When, for these reasons, I had decided to stop in Europe on my way home, it of course became necessary that I should speak to the Nobel Prize Committee in Christiania, in acknowledgment of the Committee's award of the peace prize, after the Peace of Portsmouth had closed the war between Japan and Russia.

While in Africa, I became greatly interested in the work of the Government officials and soldiers who were there upholding the cause of civilization. These men appealed to me; in the first place, because they reminded me so much of our own officials and soldiers who have reflected such credit on the American name in the Philippines, in Panama, in Cuba, in Porto Rico; and, in the next place, because I was really touched by the way in which they turned to me, with the certainty that I understood and believed in their work, and with the eagerly expressed hope that when I got the chance I would tell the people at home what they were doing and would urge that they be supported in doing it.

In my Egyptian address, my endeavor was to hold up the hands of these men, and at the same time to champion the cause of the missionaries, of the native Christians, and of the advanced and enlightened Mohammedans in Egypt. To do this it was necessary emphatically to discourage the anti-foreign movement, led, as it is, by a band of reckless, foolish, and sometimes murderous agitators. In other words, I spoke with the purpose of doing good to Egypt, and with the hope of deserving well of the Egyptian people of the future, unwilling to pursue the easy line of moral culpability which is implied in saying pleasant things of that noisy portion of the Egyptian people of to-day, who, if they could have their way, would irretrievably and utterly ruin Egypt's future. In the Guildhall address, I carried out the same idea.

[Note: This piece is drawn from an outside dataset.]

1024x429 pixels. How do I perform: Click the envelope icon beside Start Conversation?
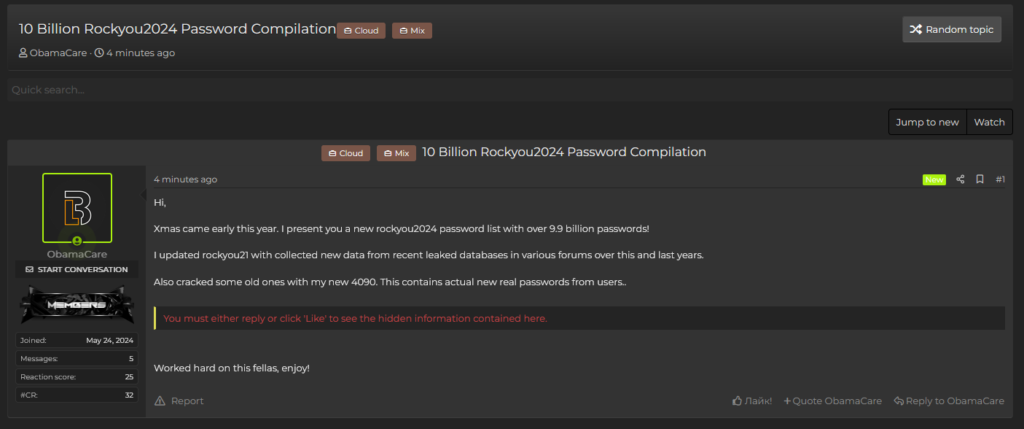(x=29, y=270)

I made a number of other addresses, some of which—those, for instance, at Budapest, Amsterdam, Copenhagen, Stockholm, and the University of Christiania,—I would like to present here; but unfortunately they were made without preparation, and were not taken down in shorthand, so that with the exception of the address made at the dinner in Christiania and the address at the Cambridge Union these can not be included.

THEODORE ROOSEVELT.SAGAMORE HILL,July 15, 1910.

Introduction

Mr. Roosevelt as an Orator

In the tumult, on the one hand of admiration and praise and on the other of denunciation and criticism, which Mr. Roosevelt's tour in Africa and Europe excited throughout the civilized world, there was one—and I am inclined to think only one—note of common agreement. Friends and foes united in recognizing the surprising versatility of talents and of ability which the activities of his tour displayed. Hunters and explorers, archæologists and ethnologists, soldiers and sailors, scientists and university doctors, statesmen and politicians, monarchs and diplomats, essayists and historians, athletes and horsemen, orators and occasional speakers, met him on equal terms. The purpose of the present volume is to give to American readers, by collecting a group of his transatlantic addresses and by relating some incidents and effects of their delivery, some impression of one particular phase of Mr. Roosevelt's foreign journey,—an impression of the influence on public thought which he exerted as an orator.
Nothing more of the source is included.